**EXERCISE OBJECTIVE:** Print out each record, keeping it identical to the original.

**EXERCISE DATA:**
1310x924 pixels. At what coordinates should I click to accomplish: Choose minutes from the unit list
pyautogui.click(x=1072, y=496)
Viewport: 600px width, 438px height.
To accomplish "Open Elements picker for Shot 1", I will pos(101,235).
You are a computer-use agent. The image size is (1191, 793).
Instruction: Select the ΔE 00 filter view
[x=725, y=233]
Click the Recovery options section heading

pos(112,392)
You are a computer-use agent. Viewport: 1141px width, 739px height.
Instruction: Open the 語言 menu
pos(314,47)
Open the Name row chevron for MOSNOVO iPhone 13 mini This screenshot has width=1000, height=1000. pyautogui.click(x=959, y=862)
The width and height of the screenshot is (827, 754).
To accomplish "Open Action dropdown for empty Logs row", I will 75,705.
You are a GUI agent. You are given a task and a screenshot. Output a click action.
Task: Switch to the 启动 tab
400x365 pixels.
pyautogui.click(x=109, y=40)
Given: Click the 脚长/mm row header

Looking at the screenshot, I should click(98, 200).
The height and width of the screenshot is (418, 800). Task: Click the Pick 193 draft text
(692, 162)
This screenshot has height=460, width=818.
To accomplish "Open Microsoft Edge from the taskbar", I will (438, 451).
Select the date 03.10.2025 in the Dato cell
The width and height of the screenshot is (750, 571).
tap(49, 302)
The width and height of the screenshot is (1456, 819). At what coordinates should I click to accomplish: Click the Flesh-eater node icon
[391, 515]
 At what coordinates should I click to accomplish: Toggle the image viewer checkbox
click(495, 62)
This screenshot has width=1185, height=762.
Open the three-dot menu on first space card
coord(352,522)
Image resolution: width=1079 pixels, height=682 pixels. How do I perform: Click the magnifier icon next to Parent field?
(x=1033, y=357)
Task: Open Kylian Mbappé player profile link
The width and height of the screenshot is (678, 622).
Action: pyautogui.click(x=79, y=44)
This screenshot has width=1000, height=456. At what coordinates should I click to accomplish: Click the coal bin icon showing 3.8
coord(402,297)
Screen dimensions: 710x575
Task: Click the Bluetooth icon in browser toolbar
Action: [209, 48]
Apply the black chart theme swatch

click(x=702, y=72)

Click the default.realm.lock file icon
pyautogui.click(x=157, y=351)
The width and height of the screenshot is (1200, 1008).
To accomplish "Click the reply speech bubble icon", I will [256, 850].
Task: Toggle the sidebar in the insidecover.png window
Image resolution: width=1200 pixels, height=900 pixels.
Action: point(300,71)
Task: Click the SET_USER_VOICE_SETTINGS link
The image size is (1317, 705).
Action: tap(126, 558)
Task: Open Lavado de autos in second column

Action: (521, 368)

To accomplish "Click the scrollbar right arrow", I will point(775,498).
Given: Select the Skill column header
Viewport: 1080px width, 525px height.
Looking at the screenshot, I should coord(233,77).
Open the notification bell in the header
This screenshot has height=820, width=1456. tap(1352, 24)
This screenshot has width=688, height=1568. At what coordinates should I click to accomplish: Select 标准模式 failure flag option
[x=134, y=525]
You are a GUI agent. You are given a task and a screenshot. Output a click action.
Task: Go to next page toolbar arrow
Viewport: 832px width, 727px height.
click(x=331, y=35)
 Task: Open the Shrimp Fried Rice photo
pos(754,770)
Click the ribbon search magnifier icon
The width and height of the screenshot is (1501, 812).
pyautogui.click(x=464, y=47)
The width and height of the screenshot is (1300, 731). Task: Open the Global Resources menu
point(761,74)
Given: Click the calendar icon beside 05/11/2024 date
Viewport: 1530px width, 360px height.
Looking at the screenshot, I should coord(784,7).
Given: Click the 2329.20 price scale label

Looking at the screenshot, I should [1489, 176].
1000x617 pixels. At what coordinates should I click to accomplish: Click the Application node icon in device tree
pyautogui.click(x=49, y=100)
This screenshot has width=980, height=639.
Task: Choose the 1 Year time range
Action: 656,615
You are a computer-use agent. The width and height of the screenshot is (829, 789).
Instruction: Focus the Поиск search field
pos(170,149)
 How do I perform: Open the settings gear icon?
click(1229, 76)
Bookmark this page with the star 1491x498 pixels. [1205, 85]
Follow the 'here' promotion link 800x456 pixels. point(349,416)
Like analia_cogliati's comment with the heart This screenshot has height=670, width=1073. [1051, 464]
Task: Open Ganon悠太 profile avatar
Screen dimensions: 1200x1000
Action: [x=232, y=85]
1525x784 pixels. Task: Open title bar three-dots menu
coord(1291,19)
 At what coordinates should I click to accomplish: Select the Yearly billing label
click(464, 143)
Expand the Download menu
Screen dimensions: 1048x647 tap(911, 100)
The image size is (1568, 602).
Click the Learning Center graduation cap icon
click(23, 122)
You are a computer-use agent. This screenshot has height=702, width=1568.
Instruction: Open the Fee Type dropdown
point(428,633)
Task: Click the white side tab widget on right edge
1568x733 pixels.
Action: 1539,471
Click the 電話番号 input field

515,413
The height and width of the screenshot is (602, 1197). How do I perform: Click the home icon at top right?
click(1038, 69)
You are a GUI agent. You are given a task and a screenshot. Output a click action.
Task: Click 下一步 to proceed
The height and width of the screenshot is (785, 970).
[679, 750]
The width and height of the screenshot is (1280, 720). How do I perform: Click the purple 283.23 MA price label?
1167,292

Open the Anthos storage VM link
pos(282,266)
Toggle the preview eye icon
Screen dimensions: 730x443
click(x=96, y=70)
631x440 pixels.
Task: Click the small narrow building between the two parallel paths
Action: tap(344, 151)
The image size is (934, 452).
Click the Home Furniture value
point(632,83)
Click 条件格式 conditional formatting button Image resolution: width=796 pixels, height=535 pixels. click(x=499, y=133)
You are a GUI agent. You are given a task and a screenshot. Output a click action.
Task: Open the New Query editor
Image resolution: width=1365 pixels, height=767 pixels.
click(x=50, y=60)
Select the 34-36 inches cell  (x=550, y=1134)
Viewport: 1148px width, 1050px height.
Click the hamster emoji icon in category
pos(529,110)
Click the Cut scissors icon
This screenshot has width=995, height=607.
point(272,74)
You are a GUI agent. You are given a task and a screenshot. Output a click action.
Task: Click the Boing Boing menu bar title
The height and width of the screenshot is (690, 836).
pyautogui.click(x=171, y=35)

**SOLUTION FOR THIS TASK:**
1310x924 pixels. At what coordinates should I click to accomplish: Choose minutes from the unit list
pyautogui.click(x=1072, y=496)
Viewport: 600px width, 438px height.
To accomplish "Open Elements picker for Shot 1", I will pos(101,235).
You are a computer-use agent. The image size is (1191, 793).
Instruction: Select the ΔE 00 filter view
[x=725, y=233]
Click the Recovery options section heading

pos(112,392)
You are a computer-use agent. Viewport: 1141px width, 739px height.
Instruction: Open the 語言 menu
pos(314,47)
Open the Name row chevron for MOSNOVO iPhone 13 mini This screenshot has width=1000, height=1000. pyautogui.click(x=959, y=862)
The width and height of the screenshot is (827, 754).
To accomplish "Open Action dropdown for empty Logs row", I will 75,705.
You are a GUI agent. You are given a task and a screenshot. Output a click action.
Task: Switch to the 启动 tab
400x365 pixels.
pyautogui.click(x=109, y=40)
Given: Click the 脚长/mm row header

Looking at the screenshot, I should click(98, 200).
The height and width of the screenshot is (418, 800). Task: Click the Pick 193 draft text
(692, 162)
This screenshot has height=460, width=818.
To accomplish "Open Microsoft Edge from the taskbar", I will (438, 451).
Select the date 03.10.2025 in the Dato cell
The width and height of the screenshot is (750, 571).
tap(49, 302)
The width and height of the screenshot is (1456, 819). At what coordinates should I click to accomplish: Click the Flesh-eater node icon
[391, 515]
 At what coordinates should I click to accomplish: Toggle the image viewer checkbox
click(495, 62)
This screenshot has width=1185, height=762.
Open the three-dot menu on first space card
coord(352,522)
Image resolution: width=1079 pixels, height=682 pixels. How do I perform: Click the magnifier icon next to Parent field?
(x=1033, y=357)
Task: Open Kylian Mbappé player profile link
The width and height of the screenshot is (678, 622).
Action: pyautogui.click(x=79, y=44)
This screenshot has width=1000, height=456. At what coordinates should I click to accomplish: Click the coal bin icon showing 3.8
coord(402,297)
Screen dimensions: 710x575
Task: Click the Bluetooth icon in browser toolbar
Action: [209, 48]
Apply the black chart theme swatch

click(x=702, y=72)

Click the default.realm.lock file icon
pyautogui.click(x=157, y=351)
The width and height of the screenshot is (1200, 1008).
To accomplish "Click the reply speech bubble icon", I will [256, 850].
Task: Toggle the sidebar in the insidecover.png window
Image resolution: width=1200 pixels, height=900 pixels.
Action: point(300,71)
Task: Click the SET_USER_VOICE_SETTINGS link
The image size is (1317, 705).
Action: tap(126, 558)
Task: Open Lavado de autos in second column

Action: (521, 368)

To accomplish "Click the scrollbar right arrow", I will point(775,498).
Given: Select the Skill column header
Viewport: 1080px width, 525px height.
Looking at the screenshot, I should coord(233,77).
Open the notification bell in the header
This screenshot has height=820, width=1456. tap(1352, 24)
This screenshot has width=688, height=1568. At what coordinates should I click to accomplish: Select 标准模式 failure flag option
[x=134, y=525]
You are a GUI agent. You are given a task and a screenshot. Output a click action.
Task: Go to next page toolbar arrow
Viewport: 832px width, 727px height.
click(x=331, y=35)
 Task: Open the Shrimp Fried Rice photo
pos(754,770)
Click the ribbon search magnifier icon
The width and height of the screenshot is (1501, 812).
pyautogui.click(x=464, y=47)
The width and height of the screenshot is (1300, 731). Task: Open the Global Resources menu
point(761,74)
Given: Click the calendar icon beside 05/11/2024 date
Viewport: 1530px width, 360px height.
Looking at the screenshot, I should coord(784,7).
Given: Click the 2329.20 price scale label

Looking at the screenshot, I should [1489, 176].
1000x617 pixels. At what coordinates should I click to accomplish: Click the Application node icon in device tree
pyautogui.click(x=49, y=100)
This screenshot has width=980, height=639.
Task: Choose the 1 Year time range
Action: 656,615
You are a computer-use agent. The width and height of the screenshot is (829, 789).
Instruction: Focus the Поиск search field
pos(170,149)
 How do I perform: Open the settings gear icon?
click(1229, 76)
Bookmark this page with the star 1491x498 pixels. [1205, 85]
Follow the 'here' promotion link 800x456 pixels. point(349,416)
Like analia_cogliati's comment with the heart This screenshot has height=670, width=1073. [1051, 464]
Task: Open Ganon悠太 profile avatar
Screen dimensions: 1200x1000
Action: [x=232, y=85]
1525x784 pixels. Task: Open title bar three-dots menu
coord(1291,19)
 At what coordinates should I click to accomplish: Select the Yearly billing label
click(464, 143)
Expand the Download menu
Screen dimensions: 1048x647 tap(911, 100)
The image size is (1568, 602).
Click the Learning Center graduation cap icon
click(23, 122)
You are a computer-use agent. This screenshot has height=702, width=1568.
Instruction: Open the Fee Type dropdown
point(428,633)
Task: Click the white side tab widget on right edge
1568x733 pixels.
Action: 1539,471
Click the 電話番号 input field

515,413
The height and width of the screenshot is (602, 1197). How do I perform: Click the home icon at top right?
click(1038, 69)
You are a GUI agent. You are given a task and a screenshot. Output a click action.
Task: Click 下一步 to proceed
The height and width of the screenshot is (785, 970).
[679, 750]
The width and height of the screenshot is (1280, 720). How do I perform: Click the purple 283.23 MA price label?
1167,292

Open the Anthos storage VM link
pos(282,266)
Toggle the preview eye icon
Screen dimensions: 730x443
click(x=96, y=70)
631x440 pixels.
Task: Click the small narrow building between the two parallel paths
Action: tap(344, 151)
The image size is (934, 452).
Click the Home Furniture value
point(632,83)
Click 条件格式 conditional formatting button Image resolution: width=796 pixels, height=535 pixels. click(x=499, y=133)
You are a GUI agent. You are given a task and a screenshot. Output a click action.
Task: Open the New Query editor
Image resolution: width=1365 pixels, height=767 pixels.
click(x=50, y=60)
Select the 34-36 inches cell  (x=550, y=1134)
Viewport: 1148px width, 1050px height.
Click the hamster emoji icon in category
pos(529,110)
Click the Cut scissors icon
This screenshot has width=995, height=607.
point(272,74)
You are a GUI agent. You are given a task and a screenshot. Output a click action.
Task: Click the Boing Boing menu bar title
The height and width of the screenshot is (690, 836).
pyautogui.click(x=171, y=35)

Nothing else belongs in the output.